Purgatory is better than hell. But we can knock on the gates of heaven. The Ministerial Committee is absolutely right in rejecting the proposal to do away with the PR component of the mixed FPTP/PR voting formula and to replace it with a best loser system that is inequitable. The retention of the mixed formula with 12 FPTP seats and 5 PR members is a reasonable balance as it gives a slight edge to stability while staying inclusive. The introduction of an anti-defection legislation is acceptable in the context of Rodrigues. The lack of prior consultation is disrespectful as it could deprive the recommendations of legitimacy. The Committee could have addressed the problem of conflict between a PR candidate and a FPTP candidate of the same party by allowing double candidacies. The gap between empty rhetoric and meaningful gender fairness is a major lacuna. We simply have to give women their legitimate rights in political representation.

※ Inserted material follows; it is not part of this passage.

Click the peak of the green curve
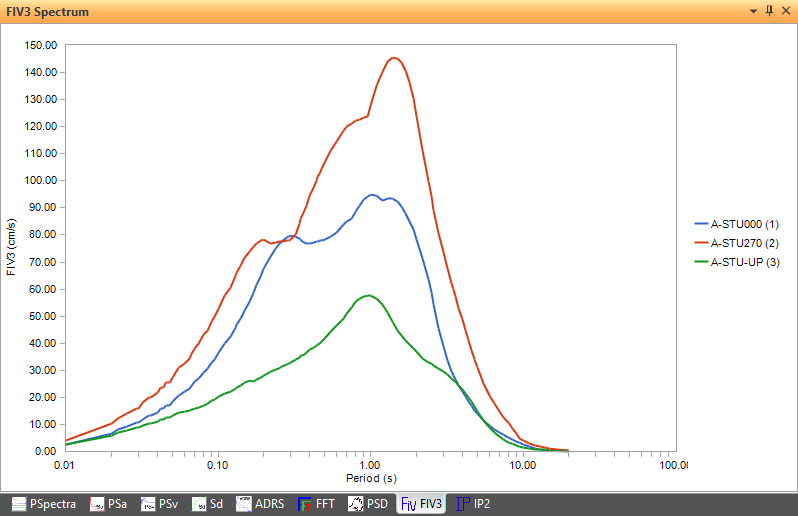Image resolution: width=798 pixels, height=516 pixels. coord(369,295)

More importantly we cannot manufacture an artificial majority out of a minority of vote. If a party has a minority of vote, it cannot be given a majority of seats through a colourable device. Like it or loathe it, this is what the people want and it must be respected. In any truly democratic country, a party with a minority of vote has to discuss with other parties to form a government. This is how it happens in Germany, New Zealand, Wales, Scotland, the London Assembly and Lesotho.

● One final consideration

Let reason and knowledge prevail over ego and partisanship. The recommendations will have far-reaching consequences on the future political life of Rodrigues. Once chosen, it may remain for a long period. Therefore we cannot afford a botched solution. We must be alert to the unintended consequences of these amendments as Rodrigues may fare worse than what it has bargained for. We need an informed, dispassionate and disinterested debate before making a decision of such importance. The more so on the eve of elections. Maybe we should stay action and decide soberly and advisedly after the next contest. It would also give ample time for the Ministerial Committee to seek the views of independent expert institutions such as the International Institute for Democracy and Electoral Assistance (IDEA) from Sweden or the Electoral Institute for Sustainable Democracy in Africa (EISA) from Southern Africa on the proposed package of reforms, especially the colourable device.